Had the most bizarre experience this afternoon (for me, at least). Walking home from an appointment with my real estate agent today, I wandered up St Stephen’s Avenue in Shepherd’s Bush and was faced with a wild fox, casually heading my way. Now I understand that urban foxes are common in London, roaming the streets under the cover of darkness, and I have in fact spotted a fox in suburban parks of Australia in the dead of night on a rare occasion. However, this was broad daylight, and the fox was happy to come within about 10 feet of me before casually deciding to swap to the other side of the road, where the opportunity to ransack a ‘refuse sack’ (read: bag of rubbish) was apparently more appealing than wandering past me in the street.

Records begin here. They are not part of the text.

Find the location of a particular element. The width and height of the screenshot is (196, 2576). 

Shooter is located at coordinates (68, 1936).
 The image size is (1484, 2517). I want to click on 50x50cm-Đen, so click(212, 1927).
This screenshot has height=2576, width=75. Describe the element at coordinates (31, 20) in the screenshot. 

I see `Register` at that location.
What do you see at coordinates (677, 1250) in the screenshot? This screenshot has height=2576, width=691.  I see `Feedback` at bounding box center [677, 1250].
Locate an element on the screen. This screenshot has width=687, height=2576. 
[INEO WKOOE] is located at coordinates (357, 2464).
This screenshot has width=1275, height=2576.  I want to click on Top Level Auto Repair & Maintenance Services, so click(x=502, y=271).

I don’t think I’ve ever come as close to feral wildlife in my life. But at the moment that it seemed that a fox would simply pass me in the middle of the day, with the sun shining down and the fox possibly ducking his head in a general acknowledgement, as if to say “g’day, how’s it going?” (I assumed the fox would greet me with an Australian accent, as he was clearly quite comfortable with me), and suddenly I thought, “well if it wasn’t for you, Mr Fox, then the rat situation in London would be abysmal”.
I’m not sure whether I had consumed too many cups of tea or not, but the prospect of actually feeling relaxed and gratified about passing a wild fox in the street struck me afterwards as possibly more weird than seeing the vulpine individual happily strutting his stuff down a quiet suburban street of London.